WBO世界ミニマム級王者の福原辰弥(28=本田フィットネス)が24日、同級1位山中竜也(22=真正)との初防衛戦(27日、熊本・芦北町民総合センター)を前に熊本市内で予備検診を行った。

 2月末の暫定王座決定戦で同級1位モイセス・カジェロスを判定で下し、4月に、同級王者高山勝成のアマチュア転向宣言によるプロ引退で正規王者となった。それもあってか、浮かれた様子は皆無。王座奪取の自分へのご褒美は約3万円の腕時計だけで、今も熊本市内のゲームセンターに時給830円で籍を置き、休職して初防衛を目指す。

 サウスポーの王者は、山中について「足が使えて、カウンターを取るのがうまい。持ち味を出させないようにしたい。(KOは)流れの中でチャンスがあれば…」。ベルト奪取後は体幹強化に努めながら、山中を想定して右のアウトボクサーと100ラウンド超のスパーリングを消化した。

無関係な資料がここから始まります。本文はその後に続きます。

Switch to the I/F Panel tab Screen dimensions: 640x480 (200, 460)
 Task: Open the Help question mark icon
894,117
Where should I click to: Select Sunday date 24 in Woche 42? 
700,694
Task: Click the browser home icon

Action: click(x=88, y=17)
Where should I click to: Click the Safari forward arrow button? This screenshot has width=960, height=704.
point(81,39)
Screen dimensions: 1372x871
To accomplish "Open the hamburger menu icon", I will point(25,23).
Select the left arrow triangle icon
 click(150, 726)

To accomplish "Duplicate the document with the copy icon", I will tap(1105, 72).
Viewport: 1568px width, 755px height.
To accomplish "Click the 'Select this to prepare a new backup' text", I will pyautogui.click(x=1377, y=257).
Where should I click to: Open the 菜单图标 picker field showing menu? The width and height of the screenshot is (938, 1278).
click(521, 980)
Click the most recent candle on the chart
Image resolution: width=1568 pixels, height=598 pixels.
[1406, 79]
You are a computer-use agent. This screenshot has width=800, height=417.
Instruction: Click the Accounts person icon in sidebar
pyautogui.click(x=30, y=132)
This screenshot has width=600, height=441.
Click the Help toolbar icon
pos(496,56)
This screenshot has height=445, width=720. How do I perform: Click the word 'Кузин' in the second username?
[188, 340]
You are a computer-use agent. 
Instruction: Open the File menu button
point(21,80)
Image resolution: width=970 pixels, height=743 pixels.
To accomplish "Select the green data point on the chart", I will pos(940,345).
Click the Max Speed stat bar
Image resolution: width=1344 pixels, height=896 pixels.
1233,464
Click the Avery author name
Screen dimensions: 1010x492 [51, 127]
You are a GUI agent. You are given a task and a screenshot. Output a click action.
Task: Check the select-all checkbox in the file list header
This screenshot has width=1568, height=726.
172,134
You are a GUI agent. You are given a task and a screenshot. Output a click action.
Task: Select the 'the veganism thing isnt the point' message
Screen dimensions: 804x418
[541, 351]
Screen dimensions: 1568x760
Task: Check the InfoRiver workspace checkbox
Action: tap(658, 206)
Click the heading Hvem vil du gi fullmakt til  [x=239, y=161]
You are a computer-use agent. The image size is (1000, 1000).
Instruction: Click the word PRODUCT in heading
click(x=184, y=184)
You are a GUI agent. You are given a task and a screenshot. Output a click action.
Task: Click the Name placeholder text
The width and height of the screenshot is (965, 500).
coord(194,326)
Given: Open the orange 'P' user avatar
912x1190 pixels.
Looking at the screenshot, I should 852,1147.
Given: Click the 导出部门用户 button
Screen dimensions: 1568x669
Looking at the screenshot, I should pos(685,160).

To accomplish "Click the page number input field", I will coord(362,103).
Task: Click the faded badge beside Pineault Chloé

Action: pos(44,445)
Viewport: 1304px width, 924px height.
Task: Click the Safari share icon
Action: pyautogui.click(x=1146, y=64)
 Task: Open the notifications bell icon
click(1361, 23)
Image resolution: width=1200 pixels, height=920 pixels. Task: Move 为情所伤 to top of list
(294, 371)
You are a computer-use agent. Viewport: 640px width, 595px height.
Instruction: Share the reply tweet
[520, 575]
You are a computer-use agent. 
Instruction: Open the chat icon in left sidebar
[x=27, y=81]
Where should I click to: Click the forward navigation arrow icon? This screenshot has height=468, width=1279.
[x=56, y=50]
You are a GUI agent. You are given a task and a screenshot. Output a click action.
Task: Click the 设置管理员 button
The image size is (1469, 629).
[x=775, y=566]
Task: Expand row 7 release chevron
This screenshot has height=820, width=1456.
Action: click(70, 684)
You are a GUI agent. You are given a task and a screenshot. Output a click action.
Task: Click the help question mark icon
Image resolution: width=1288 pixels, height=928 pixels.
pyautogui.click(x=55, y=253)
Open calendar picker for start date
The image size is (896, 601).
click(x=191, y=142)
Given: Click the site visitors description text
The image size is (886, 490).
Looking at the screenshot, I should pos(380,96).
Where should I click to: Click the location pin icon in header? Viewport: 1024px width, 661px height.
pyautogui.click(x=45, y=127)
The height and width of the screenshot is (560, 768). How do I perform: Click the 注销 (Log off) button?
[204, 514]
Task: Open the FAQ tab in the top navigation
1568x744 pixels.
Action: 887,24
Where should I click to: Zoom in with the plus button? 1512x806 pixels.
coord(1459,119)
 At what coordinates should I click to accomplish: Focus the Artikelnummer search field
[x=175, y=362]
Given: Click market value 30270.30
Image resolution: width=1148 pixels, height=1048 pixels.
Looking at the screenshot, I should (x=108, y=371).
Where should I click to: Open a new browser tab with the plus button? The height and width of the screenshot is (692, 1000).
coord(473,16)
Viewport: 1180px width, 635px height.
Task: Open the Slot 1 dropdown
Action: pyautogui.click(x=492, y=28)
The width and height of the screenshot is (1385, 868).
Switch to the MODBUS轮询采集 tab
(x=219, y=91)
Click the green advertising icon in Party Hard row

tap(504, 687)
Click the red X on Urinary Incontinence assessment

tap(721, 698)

 16年4月の熊本地震で被災した。世界王者になると、同じ被災者の人たちに「力もらったよ」と声をかけられた。トランクスには今も「がんばろう熊本」の文字が光る。「僕なんか、世界チャンピオンの中ではまだまだ下の方ですから」。謙虚な庶民派チャンプが初防衛戦をクリアすれば、9月9日に同い年の恋人と観に行くミスターチルドレンの熊本ライブがご褒美になる。